Task directions ▸
Copy out, unchanged, everything in the records from the line containing "Click the table row selection icon" down to the line containing "will [594, 586].", with both of those lines included.

Given records ▸
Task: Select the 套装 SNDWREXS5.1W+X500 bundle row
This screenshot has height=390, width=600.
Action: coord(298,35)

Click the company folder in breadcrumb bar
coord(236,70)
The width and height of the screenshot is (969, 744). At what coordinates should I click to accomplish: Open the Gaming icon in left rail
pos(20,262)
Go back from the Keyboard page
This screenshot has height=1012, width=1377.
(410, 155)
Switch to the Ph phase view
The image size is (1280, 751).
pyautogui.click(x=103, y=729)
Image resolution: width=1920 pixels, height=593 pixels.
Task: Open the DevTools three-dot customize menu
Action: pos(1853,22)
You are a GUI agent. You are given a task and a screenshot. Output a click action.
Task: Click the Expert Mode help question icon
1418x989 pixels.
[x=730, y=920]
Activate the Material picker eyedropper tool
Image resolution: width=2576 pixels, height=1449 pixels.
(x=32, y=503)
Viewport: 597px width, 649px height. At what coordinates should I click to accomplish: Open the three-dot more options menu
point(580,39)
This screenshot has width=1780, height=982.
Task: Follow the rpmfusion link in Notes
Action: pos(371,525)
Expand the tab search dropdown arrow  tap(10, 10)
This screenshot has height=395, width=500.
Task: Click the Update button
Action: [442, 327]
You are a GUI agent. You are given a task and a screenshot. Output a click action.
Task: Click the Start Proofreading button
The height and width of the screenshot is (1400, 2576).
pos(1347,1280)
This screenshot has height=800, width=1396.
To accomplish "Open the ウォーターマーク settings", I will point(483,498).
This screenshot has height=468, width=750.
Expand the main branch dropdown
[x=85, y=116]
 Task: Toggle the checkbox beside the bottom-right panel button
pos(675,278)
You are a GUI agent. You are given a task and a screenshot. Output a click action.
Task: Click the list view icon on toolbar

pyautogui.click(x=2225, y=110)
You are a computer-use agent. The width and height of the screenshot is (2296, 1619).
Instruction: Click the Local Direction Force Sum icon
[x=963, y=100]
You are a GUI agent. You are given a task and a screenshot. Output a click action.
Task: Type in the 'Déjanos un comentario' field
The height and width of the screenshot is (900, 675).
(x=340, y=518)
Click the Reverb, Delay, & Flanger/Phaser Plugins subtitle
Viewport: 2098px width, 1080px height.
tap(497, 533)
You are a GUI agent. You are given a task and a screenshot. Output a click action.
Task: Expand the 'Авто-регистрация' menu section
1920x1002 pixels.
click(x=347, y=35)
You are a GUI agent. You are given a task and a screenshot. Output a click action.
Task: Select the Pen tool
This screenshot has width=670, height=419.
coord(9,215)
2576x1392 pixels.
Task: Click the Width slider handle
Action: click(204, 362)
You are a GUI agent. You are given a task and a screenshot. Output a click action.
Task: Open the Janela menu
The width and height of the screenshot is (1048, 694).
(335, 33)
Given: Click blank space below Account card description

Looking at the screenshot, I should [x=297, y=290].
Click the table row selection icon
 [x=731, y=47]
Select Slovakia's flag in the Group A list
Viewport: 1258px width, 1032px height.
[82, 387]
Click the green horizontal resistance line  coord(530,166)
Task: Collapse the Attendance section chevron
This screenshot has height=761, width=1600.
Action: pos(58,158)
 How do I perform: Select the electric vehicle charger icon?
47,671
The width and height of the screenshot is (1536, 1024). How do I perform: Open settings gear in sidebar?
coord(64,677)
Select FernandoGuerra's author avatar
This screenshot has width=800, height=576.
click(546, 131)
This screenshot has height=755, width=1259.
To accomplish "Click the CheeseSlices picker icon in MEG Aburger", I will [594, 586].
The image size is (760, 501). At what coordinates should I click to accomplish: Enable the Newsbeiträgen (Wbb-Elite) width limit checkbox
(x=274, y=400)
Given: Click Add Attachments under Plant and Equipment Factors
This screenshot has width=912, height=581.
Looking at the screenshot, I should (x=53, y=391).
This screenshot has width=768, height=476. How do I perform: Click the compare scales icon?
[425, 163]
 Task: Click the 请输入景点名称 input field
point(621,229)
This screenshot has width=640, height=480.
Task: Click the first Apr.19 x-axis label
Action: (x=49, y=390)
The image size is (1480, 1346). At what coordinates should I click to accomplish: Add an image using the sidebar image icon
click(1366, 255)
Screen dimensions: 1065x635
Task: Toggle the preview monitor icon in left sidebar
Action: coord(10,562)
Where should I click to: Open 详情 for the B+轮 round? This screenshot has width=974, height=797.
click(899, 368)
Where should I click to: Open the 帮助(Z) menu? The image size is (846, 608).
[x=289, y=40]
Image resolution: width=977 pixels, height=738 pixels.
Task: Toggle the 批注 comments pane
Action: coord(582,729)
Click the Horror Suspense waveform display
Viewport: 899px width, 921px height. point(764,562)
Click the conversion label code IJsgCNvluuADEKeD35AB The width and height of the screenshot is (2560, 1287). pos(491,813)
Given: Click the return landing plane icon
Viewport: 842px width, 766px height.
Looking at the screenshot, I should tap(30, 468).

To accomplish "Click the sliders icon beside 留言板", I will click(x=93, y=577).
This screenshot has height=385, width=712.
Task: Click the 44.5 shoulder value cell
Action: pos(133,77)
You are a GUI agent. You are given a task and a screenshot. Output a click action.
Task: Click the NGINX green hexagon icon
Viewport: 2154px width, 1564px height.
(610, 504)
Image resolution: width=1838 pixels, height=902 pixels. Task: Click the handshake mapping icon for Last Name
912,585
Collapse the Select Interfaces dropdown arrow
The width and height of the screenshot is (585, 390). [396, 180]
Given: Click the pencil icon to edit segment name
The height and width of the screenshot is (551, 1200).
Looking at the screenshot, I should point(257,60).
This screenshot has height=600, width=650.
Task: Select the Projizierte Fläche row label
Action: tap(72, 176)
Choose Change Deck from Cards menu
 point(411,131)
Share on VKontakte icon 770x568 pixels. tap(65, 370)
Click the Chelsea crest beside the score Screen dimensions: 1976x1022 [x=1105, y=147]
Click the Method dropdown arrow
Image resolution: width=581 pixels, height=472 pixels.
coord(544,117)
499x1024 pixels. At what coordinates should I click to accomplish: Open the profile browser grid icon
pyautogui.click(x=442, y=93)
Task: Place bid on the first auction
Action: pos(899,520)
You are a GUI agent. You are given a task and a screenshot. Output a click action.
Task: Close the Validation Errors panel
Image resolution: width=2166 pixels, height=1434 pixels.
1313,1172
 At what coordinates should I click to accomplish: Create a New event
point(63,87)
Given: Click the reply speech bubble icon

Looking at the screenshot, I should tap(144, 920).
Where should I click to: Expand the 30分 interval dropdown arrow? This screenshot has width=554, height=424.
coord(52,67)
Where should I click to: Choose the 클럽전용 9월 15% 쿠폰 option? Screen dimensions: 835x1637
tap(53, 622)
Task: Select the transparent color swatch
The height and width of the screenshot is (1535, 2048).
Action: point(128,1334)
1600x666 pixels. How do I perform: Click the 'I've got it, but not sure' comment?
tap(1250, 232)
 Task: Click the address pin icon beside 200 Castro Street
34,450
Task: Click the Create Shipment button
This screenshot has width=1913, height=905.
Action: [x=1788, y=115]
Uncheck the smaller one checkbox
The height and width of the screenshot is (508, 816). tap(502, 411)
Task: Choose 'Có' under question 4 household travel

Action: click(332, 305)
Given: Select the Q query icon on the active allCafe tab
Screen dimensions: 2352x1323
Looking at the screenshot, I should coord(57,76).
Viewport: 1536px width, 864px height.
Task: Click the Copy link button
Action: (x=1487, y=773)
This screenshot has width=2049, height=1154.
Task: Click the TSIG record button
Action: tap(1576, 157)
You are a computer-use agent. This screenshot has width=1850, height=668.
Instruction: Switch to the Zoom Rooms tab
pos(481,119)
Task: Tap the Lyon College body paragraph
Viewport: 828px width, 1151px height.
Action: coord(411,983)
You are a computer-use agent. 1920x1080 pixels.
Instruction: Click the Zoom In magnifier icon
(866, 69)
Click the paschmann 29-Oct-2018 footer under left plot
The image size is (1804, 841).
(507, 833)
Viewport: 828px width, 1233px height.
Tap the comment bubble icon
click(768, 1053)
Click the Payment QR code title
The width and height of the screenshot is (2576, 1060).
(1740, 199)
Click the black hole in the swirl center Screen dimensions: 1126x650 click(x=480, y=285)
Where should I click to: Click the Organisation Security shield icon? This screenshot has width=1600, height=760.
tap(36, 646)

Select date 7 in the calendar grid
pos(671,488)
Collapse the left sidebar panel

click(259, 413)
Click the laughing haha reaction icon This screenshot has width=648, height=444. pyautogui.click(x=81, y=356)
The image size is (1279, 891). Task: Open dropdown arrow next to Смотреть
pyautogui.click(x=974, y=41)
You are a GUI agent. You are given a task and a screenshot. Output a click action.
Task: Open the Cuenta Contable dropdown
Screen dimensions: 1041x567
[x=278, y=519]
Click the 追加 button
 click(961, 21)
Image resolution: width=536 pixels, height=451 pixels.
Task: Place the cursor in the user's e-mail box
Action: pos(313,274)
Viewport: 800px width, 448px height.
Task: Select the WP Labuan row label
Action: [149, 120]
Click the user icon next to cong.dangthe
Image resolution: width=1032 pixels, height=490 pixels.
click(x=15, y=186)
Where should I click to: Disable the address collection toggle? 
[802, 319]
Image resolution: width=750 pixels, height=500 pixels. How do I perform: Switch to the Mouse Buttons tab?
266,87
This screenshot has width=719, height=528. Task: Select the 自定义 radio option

Full answer ▸
Click the table row selection icon
 [x=731, y=47]
Select Slovakia's flag in the Group A list
Viewport: 1258px width, 1032px height.
[82, 387]
Click the green horizontal resistance line  coord(530,166)
Task: Collapse the Attendance section chevron
This screenshot has height=761, width=1600.
Action: pos(58,158)
 How do I perform: Select the electric vehicle charger icon?
47,671
The width and height of the screenshot is (1536, 1024). How do I perform: Open settings gear in sidebar?
coord(64,677)
Select FernandoGuerra's author avatar
This screenshot has width=800, height=576.
click(546, 131)
This screenshot has height=755, width=1259.
To accomplish "Click the CheeseSlices picker icon in MEG Aburger", I will [594, 586].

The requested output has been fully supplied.